→ Task instructions:
Everything from the first line of the records to the line containing "Task: Disable the UPDATE privilege", inclusive, is to be extracted exactly, and nothing more.

→ Records for processing:
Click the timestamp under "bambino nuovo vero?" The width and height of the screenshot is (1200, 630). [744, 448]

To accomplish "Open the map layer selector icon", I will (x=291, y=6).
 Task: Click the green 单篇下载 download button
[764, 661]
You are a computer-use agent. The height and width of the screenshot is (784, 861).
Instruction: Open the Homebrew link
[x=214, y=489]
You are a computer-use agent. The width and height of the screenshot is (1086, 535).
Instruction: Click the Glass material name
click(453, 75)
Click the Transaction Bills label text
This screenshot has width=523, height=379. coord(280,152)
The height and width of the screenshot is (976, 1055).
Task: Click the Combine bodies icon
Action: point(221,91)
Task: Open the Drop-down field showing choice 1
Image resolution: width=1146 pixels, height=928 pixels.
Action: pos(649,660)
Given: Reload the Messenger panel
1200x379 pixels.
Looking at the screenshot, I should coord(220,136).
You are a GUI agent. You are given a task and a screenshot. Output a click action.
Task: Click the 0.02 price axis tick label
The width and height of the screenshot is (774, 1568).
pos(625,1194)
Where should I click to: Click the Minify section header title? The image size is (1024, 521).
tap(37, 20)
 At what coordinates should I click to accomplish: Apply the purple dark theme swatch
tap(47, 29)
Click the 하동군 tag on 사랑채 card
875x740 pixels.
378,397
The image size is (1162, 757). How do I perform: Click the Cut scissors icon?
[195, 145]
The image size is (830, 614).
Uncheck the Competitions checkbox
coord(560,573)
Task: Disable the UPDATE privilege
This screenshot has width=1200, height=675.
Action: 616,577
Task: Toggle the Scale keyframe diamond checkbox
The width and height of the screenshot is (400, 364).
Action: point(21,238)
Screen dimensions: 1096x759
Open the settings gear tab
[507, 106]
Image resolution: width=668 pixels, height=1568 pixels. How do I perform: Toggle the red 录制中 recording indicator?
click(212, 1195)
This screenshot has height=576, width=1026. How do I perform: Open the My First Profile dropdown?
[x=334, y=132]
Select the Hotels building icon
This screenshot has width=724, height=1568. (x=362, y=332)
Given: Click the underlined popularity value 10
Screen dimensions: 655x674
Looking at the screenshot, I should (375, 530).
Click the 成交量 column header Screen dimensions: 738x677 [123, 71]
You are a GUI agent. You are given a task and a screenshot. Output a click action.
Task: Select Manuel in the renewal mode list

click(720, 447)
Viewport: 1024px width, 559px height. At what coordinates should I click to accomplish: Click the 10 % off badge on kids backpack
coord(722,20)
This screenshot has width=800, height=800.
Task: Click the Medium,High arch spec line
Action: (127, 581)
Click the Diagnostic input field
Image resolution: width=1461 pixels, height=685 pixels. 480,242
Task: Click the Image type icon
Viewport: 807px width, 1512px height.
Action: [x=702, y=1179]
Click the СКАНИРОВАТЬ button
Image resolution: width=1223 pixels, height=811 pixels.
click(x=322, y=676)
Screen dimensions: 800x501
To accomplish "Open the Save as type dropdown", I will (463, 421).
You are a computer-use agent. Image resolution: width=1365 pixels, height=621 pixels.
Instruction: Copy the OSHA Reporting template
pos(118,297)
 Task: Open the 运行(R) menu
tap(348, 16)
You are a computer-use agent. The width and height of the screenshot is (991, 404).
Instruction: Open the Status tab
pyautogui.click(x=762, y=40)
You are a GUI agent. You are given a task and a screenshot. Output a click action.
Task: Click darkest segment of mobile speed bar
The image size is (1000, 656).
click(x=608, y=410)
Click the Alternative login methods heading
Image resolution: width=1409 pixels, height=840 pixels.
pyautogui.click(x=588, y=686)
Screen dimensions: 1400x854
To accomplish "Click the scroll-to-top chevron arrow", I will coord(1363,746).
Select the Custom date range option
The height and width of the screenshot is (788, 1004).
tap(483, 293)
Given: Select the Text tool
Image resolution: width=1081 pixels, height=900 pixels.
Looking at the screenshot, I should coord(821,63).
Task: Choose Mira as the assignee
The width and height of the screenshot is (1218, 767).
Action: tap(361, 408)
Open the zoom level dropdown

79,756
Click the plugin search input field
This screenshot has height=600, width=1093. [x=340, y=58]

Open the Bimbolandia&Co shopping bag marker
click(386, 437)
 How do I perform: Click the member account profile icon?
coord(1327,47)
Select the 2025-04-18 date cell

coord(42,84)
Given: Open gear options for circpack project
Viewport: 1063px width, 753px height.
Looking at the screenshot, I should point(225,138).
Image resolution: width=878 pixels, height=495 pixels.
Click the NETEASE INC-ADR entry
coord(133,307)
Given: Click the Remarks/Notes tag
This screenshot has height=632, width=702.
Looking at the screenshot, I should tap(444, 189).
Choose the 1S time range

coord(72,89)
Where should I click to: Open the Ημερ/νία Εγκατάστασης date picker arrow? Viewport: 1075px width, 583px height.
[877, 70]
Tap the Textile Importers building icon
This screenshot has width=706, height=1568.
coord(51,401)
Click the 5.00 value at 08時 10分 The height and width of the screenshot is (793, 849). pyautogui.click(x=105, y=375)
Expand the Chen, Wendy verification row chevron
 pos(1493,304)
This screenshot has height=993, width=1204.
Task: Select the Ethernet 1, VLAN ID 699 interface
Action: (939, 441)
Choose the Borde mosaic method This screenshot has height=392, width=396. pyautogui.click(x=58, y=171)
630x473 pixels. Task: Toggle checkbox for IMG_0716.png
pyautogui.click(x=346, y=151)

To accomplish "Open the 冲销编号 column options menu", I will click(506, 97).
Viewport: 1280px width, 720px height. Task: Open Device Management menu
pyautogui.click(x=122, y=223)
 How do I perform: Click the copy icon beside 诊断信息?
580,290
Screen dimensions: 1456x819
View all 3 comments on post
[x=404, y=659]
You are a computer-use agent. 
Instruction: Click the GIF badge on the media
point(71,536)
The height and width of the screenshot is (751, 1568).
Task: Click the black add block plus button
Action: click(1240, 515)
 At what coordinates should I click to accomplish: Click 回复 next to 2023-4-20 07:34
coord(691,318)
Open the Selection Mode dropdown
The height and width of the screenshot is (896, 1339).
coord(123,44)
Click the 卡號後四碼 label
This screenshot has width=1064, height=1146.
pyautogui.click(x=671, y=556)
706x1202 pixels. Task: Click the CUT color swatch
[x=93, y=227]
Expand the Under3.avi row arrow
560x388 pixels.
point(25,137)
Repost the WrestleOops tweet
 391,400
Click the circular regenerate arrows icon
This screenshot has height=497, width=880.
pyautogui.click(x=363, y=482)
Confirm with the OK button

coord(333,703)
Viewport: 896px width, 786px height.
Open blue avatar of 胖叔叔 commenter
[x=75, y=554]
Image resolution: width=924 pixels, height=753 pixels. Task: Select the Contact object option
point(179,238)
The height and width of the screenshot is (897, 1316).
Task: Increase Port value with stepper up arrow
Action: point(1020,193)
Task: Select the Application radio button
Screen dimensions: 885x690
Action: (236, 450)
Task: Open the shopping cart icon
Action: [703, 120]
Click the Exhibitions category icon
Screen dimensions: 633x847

→ Answer for this exercise:
Click the timestamp under "bambino nuovo vero?" The width and height of the screenshot is (1200, 630). [744, 448]

To accomplish "Open the map layer selector icon", I will (x=291, y=6).
 Task: Click the green 单篇下载 download button
[764, 661]
You are a computer-use agent. The height and width of the screenshot is (784, 861).
Instruction: Open the Homebrew link
[x=214, y=489]
You are a computer-use agent. The width and height of the screenshot is (1086, 535).
Instruction: Click the Glass material name
click(453, 75)
Click the Transaction Bills label text
This screenshot has width=523, height=379. coord(280,152)
The height and width of the screenshot is (976, 1055).
Task: Click the Combine bodies icon
Action: point(221,91)
Task: Open the Drop-down field showing choice 1
Image resolution: width=1146 pixels, height=928 pixels.
Action: pos(649,660)
Given: Reload the Messenger panel
1200x379 pixels.
Looking at the screenshot, I should coord(220,136).
You are a GUI agent. You are given a task and a screenshot. Output a click action.
Task: Click the 0.02 price axis tick label
The width and height of the screenshot is (774, 1568).
pos(625,1194)
Where should I click to: Click the Minify section header title? The image size is (1024, 521).
tap(37, 20)
 At what coordinates should I click to accomplish: Apply the purple dark theme swatch
tap(47, 29)
Click the 하동군 tag on 사랑채 card
875x740 pixels.
378,397
The image size is (1162, 757). How do I perform: Click the Cut scissors icon?
[195, 145]
The image size is (830, 614).
Uncheck the Competitions checkbox
coord(560,573)
Task: Disable the UPDATE privilege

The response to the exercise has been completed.